Finanziaria, Berlusconi e mobilità sanitaria

Legge truffa che cancella il Sistema Sanitario Nazionale

Una vera e propria riforma sanitaria mascherata dalla Finanziaria del Governo, potrebbe dare avvio ad una drastica rivoluzione del Sistema Sanitario Nazionale, che vedrebbe ancora una volta il Sud Italia impreparato e mal rappresentato in esecutivo, schiacciato dalle esigenze secessioniste della Lega Nord.

Nella Finanziaria 2006, in corso di approvazione, è stata inserita una norma che riduce considerevolmente la possibilità per il cittadino italiano a farsi curare in una qualsiasi struttura ospedaliera d’Italia al di fuori della propria regione di residenza. Ciò, ovviamente, limita soprattutto le possibilità di diagnosi e cura sanitaria dei cittadini residenti nelle regioni del sud che, purtroppo, fanno ricorso alla cosiddetta mobilità sanitaria più degli altri connazionali.
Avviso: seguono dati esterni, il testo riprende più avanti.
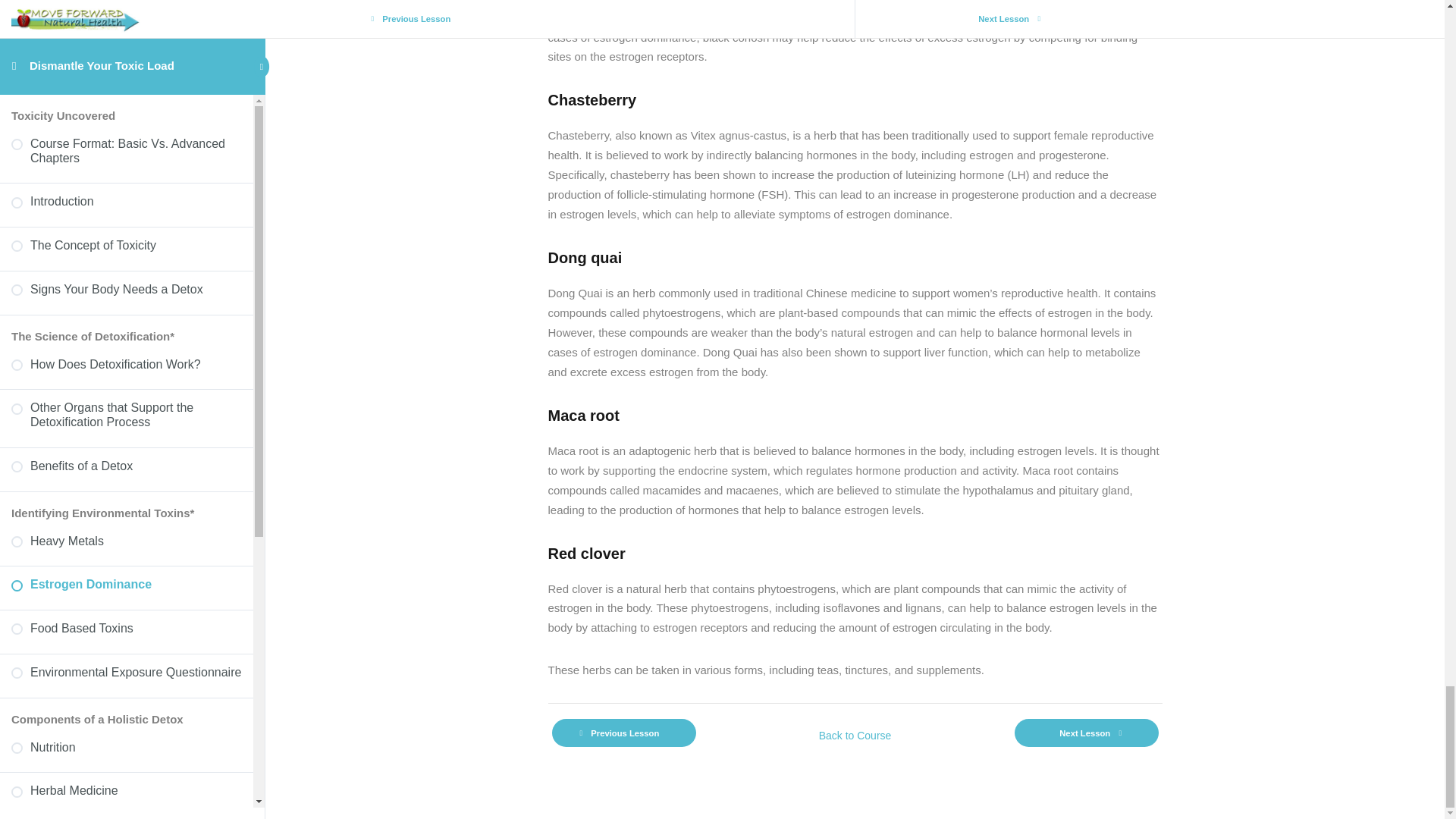
Back to Course (854, 735)
Previous Lesson (623, 732)
Next Lesson (1086, 732)
Given the description of an element on the screen output the (x, y) to click on. 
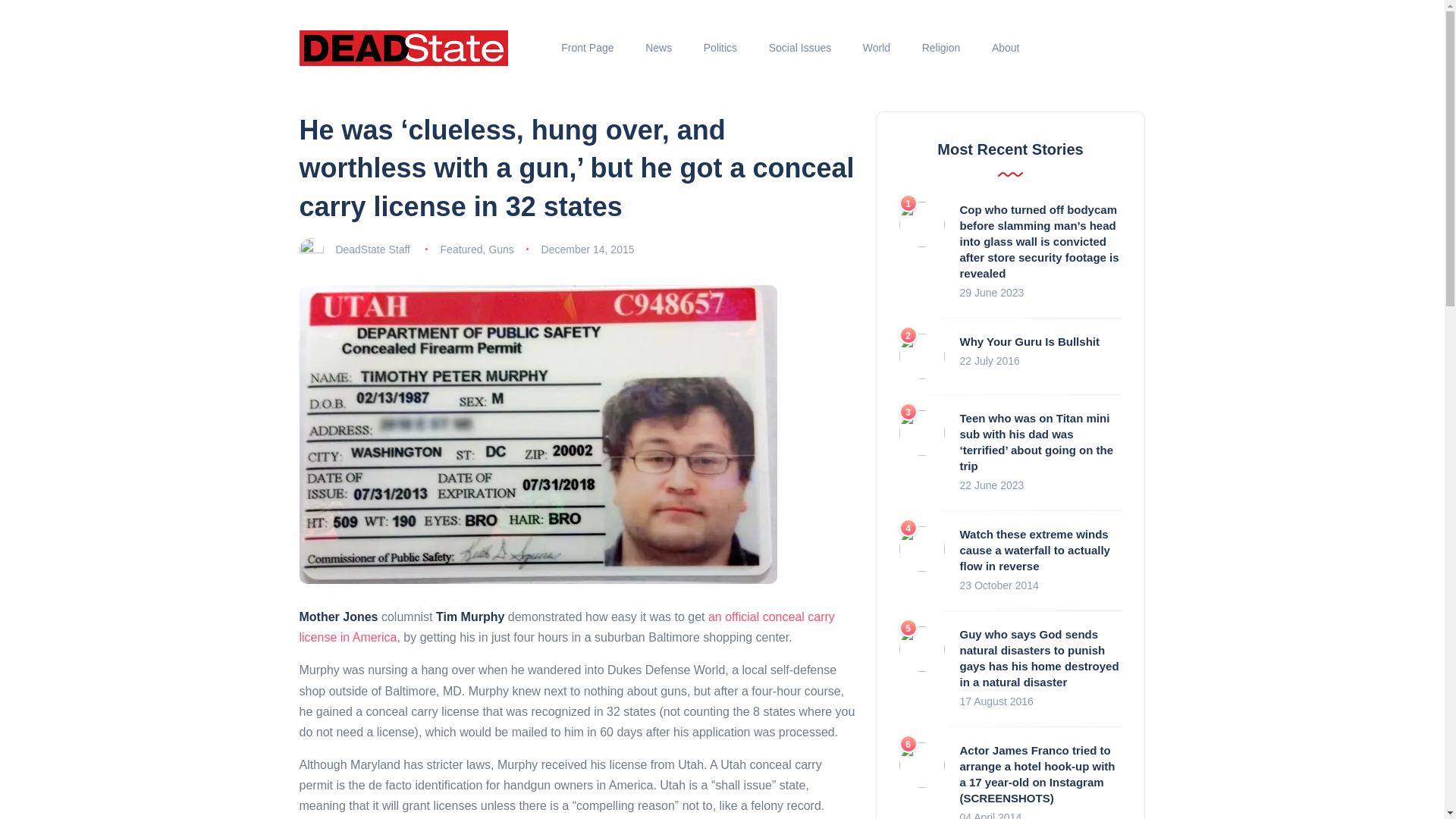
About (1005, 47)
World (876, 47)
Why Your Guru Is Bullshit (1029, 341)
News (657, 47)
Religion (940, 47)
Featured (462, 249)
Front Page (588, 47)
Guns (500, 249)
Politics (719, 47)
an official conceal carry license in America (566, 626)
Posts by DeadState Staff (372, 249)
DeadState Staff (372, 249)
Social Issues (799, 47)
Given the description of an element on the screen output the (x, y) to click on. 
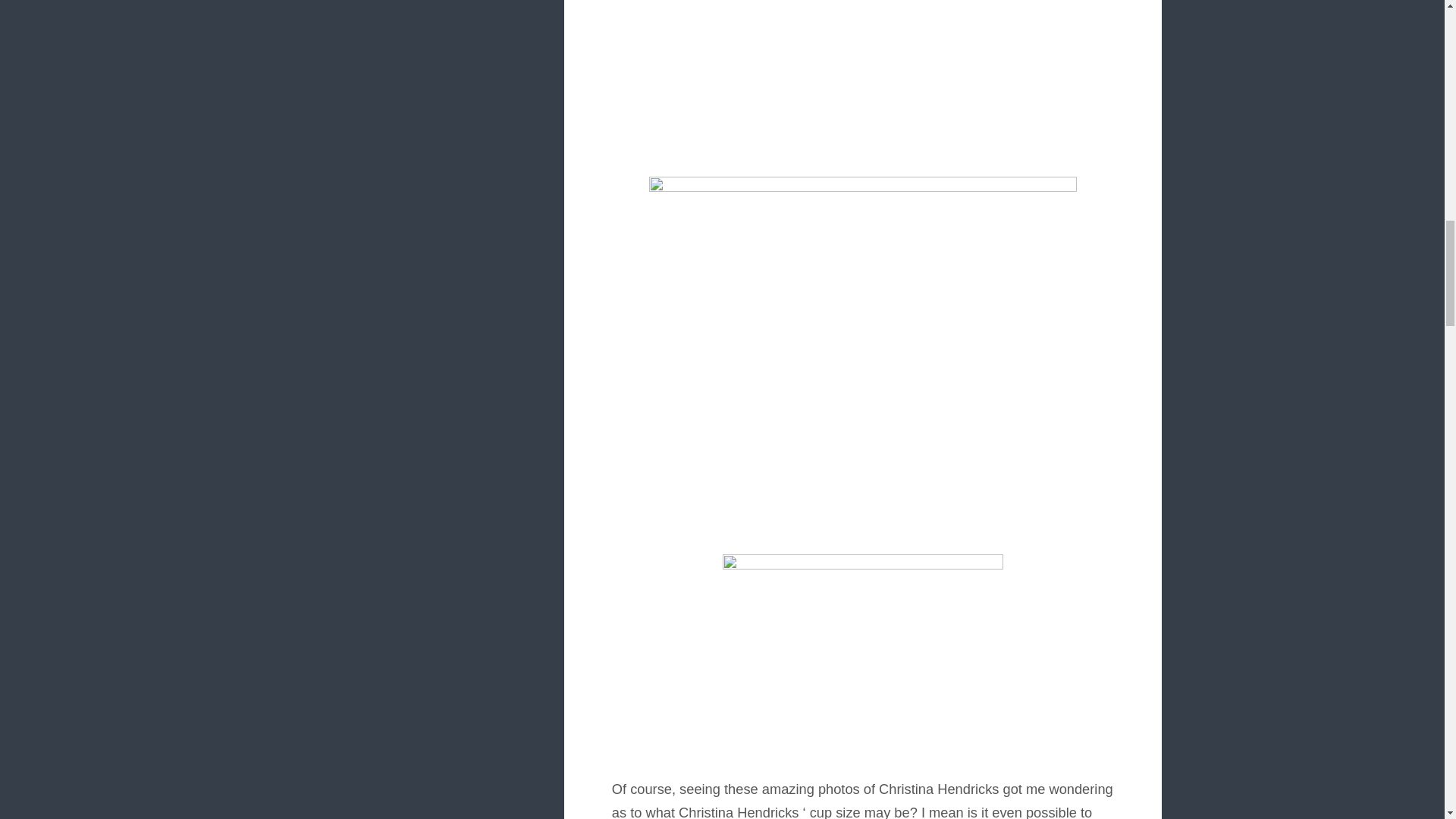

Il comma 203 dell’articolo unico che compone la approvando legge finanziaria per l’anno 2006, recita testualmente che “al fine del rispetto da parte delle regioni dell’equilibrio economico finanziario e dell’estensione dei criteri di appropriatezza anche alle prestazioni erogate in regime di mobilità sanitaria interregionale, viene stabilito un tetto massimo regionale di rimborsabilità e di compensabilità entro il quale le singole regioni regolano l’attività erogata dalle proprie strutture sanitarie pubbliche e private accreditate. Dal tetto sono escluse le prestazioni erogate ai pazienti oncologici e quelle di ricovero relative a discipline di alta specialità”.

Il dato diventa più preoccupante per diverse ragioni.

Il diritto alla salute, sancito costituzionalmente all’art. 32, che si concretizza tra l’altro nella libera scelta da parte del cittadino del luogo di cura, rischia seriamente per i cittadini del meridione, di non essere più garantito.

La Calabria è un esempio paradigmatico di tale problema per tutto il sud. La norma della finanziaria, per il perverso meccanismo che ne sta alla base, causerà disagi non solo ai calabresi, ma a tutti i meridionali e non solo. Gli stessi pazienti delle regioni del centro – nord che oggi si spostano presso centri di eccellenza di altre regioni per curare patologie non ricadenti in quelle di alta specialità, se tale norma fosse approvata così come è adesso, avrebbero oggettive difficoltà a continuare a scegliere liberamente dove curarsi.

La situazione è gravissima già adesso: quasi il 15% dei ricoveri ospedalieri dei cittadini calabresi avviene fuori regione, pari a oltre 70.000 casi. Circa l’80% di questi ricoveri avviene per problemi di medio - bassa complessità (cioè non per patologie complesse del tipo oncologico, cardiochirugico ovvero per trapianti di organi) ovvero proprio quelli che saranno soggetti alle restrizioni della nuova previsione normativa. La previsione normativa non ha tenuto conto neanche delle fasce di età dei pazienti; 6.000 di quelle 70.000 prestazioni di ricovero per la Calabria si riferiscono a ricoveri di bambini e rientrano tutte tra quelle soggette a restrizioni di rimborsabilità.

Di conseguenza l’entrata in vigore della finanziaria con la relativa fissazione dei tetti alla mobilità causerà forti difficoltà a quei calabresi che non trovano nella propria regione gli standard qualitativi e di efficacia richiesti, non potendo liberamente scegliere ove recarsi per le proprie cure.

Il valore economico complessivo delle prestazioni rese a pazienti calabresi in strutture extra regionali per l’anno 2004 è stata pari ad € 213 Mln (mobilità passiva).

La devolution completerà questo disastro, infatti, quello che vorrebbe imporre domani sul piano finanziario, viene anticipato già oggi dalla legge finanziaria dal punto di vista giuridico. Attualmente la Calabria coprirebbe con i fondi di propria pertinenza solo il 24% del fabbisogno del proprio sistema sanitario; la quota restante così come per le altre regioni, soprattutto del sud, viene erogata tramite aggiustamenti perequativi. Dopo la devolution ogni regione avrà totale discrezionalità nell’organizzazione sanitaria e dovrà far fronte a questa con le proprie risorse.

I principi sui quali si fonda il nostro Sistema Sanitario sono quindi ovviamente a rischio: l’universalismo, la solidarietà e l’uguaglianza non avranno certamente un futuro.

Tutto questo sembra invece indirizzarsi verso una chiara politica nella quale il cittadino e le famiglie italiane, saranno costrette a dotarsi di una assicurazione privata che copra le lacune del Sistema Sanitario Nazionale, elemento ancora una volta suscettibile di un evidente conflitto di interesse, essendo Berlusconi proprietario di istituti bancari e assicurativi.